Top GOP House Reps Back Bold Energy Agenda: The American Energy First Act

Top GOP House Reps Back Bold Energy Agenda: The American Energy First Act

September 12, 2019

While the environmental left and 2020 presidential contenders continue to embrace extreme, dangerous policies like the “Green New Deal,” others in Congress are going in the opposite direction, backing a bold energy agenda that would help further propel America into energy independence and energy dominance.

Politico reports that senior House Republicans have offered “their alternative vision for federal onshore and offshore energy policy with legislation aimed at sharply reducing the obstacles toward constructing new projects.”

The legislation, called the American Energy First Act, is supported by House Minority Whip Steve Scalise, Republican Conference Chairwoman Liz Cheney, and Natural Resources Ranking Member Rep. Rob Bishop.
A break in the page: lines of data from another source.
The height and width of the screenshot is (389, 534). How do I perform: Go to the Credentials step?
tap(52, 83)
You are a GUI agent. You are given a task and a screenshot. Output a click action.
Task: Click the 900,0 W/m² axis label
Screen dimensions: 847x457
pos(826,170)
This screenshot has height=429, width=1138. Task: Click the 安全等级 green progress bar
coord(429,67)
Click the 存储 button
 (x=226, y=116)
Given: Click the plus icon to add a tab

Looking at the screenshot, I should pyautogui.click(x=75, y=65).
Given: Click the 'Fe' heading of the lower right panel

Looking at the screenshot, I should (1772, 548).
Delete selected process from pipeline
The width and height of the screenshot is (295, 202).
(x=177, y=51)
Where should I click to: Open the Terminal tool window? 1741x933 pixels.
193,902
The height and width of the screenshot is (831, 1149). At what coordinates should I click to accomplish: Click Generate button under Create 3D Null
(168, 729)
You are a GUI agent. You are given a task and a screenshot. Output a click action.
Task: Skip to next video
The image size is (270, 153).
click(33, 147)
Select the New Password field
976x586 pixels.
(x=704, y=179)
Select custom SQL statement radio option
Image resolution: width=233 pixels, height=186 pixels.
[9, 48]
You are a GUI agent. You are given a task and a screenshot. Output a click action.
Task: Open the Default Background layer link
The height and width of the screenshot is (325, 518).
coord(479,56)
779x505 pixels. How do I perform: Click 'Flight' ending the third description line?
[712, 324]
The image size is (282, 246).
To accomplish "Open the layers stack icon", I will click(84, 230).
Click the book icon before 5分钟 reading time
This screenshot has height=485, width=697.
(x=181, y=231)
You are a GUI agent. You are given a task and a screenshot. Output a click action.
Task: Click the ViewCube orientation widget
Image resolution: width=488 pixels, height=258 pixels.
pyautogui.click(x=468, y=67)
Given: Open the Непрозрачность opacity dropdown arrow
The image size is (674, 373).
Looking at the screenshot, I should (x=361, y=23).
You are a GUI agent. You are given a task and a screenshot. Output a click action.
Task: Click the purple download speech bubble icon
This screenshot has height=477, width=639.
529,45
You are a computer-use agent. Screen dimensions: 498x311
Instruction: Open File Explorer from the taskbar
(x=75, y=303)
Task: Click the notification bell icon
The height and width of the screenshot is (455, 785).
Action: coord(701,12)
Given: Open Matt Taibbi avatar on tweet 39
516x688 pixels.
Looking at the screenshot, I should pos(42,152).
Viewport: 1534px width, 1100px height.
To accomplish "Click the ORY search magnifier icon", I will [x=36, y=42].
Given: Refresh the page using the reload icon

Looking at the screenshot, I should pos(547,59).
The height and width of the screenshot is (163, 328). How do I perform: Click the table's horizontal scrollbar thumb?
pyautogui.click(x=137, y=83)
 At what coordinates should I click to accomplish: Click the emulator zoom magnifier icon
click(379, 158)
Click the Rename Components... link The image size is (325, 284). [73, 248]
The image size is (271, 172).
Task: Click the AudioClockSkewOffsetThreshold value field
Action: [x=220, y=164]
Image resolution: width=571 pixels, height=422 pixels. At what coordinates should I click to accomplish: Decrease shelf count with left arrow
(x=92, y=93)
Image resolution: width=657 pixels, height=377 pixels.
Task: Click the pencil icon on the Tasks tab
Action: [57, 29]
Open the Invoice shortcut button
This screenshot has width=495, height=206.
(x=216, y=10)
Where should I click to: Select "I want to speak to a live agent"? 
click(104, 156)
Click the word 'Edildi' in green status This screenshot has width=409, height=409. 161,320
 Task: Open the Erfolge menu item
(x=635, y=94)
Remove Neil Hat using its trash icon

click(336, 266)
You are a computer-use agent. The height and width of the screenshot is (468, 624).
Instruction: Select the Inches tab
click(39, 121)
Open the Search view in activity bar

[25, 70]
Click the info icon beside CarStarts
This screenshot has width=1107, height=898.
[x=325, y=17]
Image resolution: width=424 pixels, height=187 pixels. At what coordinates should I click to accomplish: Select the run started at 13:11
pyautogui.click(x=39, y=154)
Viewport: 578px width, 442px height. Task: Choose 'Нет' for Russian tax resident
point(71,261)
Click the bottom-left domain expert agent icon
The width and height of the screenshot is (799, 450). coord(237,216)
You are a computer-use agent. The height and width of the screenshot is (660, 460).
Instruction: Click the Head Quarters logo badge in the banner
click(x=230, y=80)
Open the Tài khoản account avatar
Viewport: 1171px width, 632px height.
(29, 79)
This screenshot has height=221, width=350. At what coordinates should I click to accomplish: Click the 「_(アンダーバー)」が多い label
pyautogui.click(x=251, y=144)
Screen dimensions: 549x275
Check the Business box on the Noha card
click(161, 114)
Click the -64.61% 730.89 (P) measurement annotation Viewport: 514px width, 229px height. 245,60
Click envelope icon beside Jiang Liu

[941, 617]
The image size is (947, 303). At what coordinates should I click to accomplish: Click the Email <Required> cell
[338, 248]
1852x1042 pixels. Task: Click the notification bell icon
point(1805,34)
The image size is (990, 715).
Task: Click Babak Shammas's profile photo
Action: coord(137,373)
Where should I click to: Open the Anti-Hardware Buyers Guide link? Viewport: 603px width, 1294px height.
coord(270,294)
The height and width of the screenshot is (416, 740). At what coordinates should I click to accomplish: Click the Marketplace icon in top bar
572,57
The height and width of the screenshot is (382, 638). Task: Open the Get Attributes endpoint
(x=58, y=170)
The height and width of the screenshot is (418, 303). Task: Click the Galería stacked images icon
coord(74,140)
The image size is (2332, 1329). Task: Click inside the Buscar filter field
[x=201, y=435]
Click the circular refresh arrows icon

The plan is simple: open up American energy and unleash a torrent of jobs and economic growth. As Politico notes, the bill would “open the eastern Gulf of Mexico to drilling, require deference to state rules governing fracking on public lands, create new categorical exclusions for oil and gas permitting, and require congressional approval to make areas of the nation’s off-limits for offshore drilling while effectively ending the president’s authority to declare national marine monuments.”

It would also block the Interior secretary from “preventing coal lease sales and require congressional approval for any moratorium on new oil, gas or coal lease sales on public lands or waters.”

In other words, it would defend energy workers from a unilateral attack by the Executive branch, as the Obama administration tried to do in its war on coal.

The plan also would also benefit renewable energy, making it easier for solar, wind, and geothermal power to operate on public lands, as well as offshore.

This is an all-of-the-above energy strategy that allows all forms of energy, renewable and conventional, to compete with fewer obstacles from extreme environmental lawsuits and an activist executive branch.

It’s the kind of strong legislative support that America’s hardworking energy workers deserve.